• _TASK PROMPT_
Present every one of the rows below as a numbered list, dropping any blank lines.

• _SUPPLIED RECORDS_

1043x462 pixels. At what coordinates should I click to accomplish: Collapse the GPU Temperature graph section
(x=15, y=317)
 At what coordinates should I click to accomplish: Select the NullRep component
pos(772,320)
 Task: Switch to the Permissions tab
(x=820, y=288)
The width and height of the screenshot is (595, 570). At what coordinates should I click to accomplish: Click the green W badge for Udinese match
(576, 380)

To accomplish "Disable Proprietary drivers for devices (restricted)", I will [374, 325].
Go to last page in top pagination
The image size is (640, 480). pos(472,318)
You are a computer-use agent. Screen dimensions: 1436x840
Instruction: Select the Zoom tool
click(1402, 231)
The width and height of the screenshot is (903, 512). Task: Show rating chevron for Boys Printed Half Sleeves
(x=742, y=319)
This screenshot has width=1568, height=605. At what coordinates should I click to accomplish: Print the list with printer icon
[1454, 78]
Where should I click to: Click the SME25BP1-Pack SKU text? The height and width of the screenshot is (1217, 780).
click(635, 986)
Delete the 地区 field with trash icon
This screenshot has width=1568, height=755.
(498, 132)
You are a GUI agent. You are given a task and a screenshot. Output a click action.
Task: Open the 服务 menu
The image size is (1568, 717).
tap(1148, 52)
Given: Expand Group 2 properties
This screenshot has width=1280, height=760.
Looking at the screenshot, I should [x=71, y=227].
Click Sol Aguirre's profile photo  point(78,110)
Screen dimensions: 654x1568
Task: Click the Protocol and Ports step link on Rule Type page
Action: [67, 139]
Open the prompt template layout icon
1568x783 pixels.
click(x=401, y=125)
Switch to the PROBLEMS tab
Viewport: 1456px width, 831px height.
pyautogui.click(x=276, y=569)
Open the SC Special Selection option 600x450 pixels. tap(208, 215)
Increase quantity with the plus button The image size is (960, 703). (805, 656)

• _RESULT BELOW_
1. 1043x462 pixels. At what coordinates should I click to accomplish: Collapse the GPU Temperature graph section
2. (x=15, y=317)
3.  At what coordinates should I click to accomplish: Select the NullRep component
4. pos(772,320)
5.  Task: Switch to the Permissions tab
6. (x=820, y=288)
7. The width and height of the screenshot is (595, 570). At what coordinates should I click to accomplish: Click the green W badge for Udinese match
8. (576, 380)
9. To accomplish "Disable Proprietary drivers for devices (restricted)", I will [374, 325].
10. Go to last page in top pagination
11. The image size is (640, 480). pos(472,318)
12. You are a computer-use agent. Screen dimensions: 1436x840
13. Instruction: Select the Zoom tool
14. click(1402, 231)
15. The width and height of the screenshot is (903, 512). Task: Show rating chevron for Boys Printed Half Sleeves
16. (x=742, y=319)
17. This screenshot has width=1568, height=605. At what coordinates should I click to accomplish: Print the list with printer icon
18. [1454, 78]
19. Where should I click to: Click the SME25BP1-Pack SKU text? The height and width of the screenshot is (1217, 780).
20. click(635, 986)
21. Delete the 地区 field with trash icon
22. This screenshot has width=1568, height=755.
23. (498, 132)
24. You are a GUI agent. You are given a task and a screenshot. Output a click action.
25. Task: Open the 服务 menu
26. The image size is (1568, 717).
27. tap(1148, 52)
28. Given: Expand Group 2 properties
29. This screenshot has width=1280, height=760.
30. Looking at the screenshot, I should [x=71, y=227].
31. Click Sol Aguirre's profile photo  point(78,110)
32. Screen dimensions: 654x1568
33. Task: Click the Protocol and Ports step link on Rule Type page
34. Action: [67, 139]
35. Open the prompt template layout icon
36. 1568x783 pixels.
37. click(x=401, y=125)
38. Switch to the PROBLEMS tab
39. Viewport: 1456px width, 831px height.
40. pyautogui.click(x=276, y=569)
41. Open the SC Special Selection option 600x450 pixels. tap(208, 215)
42. Increase quantity with the plus button The image size is (960, 703). (805, 656)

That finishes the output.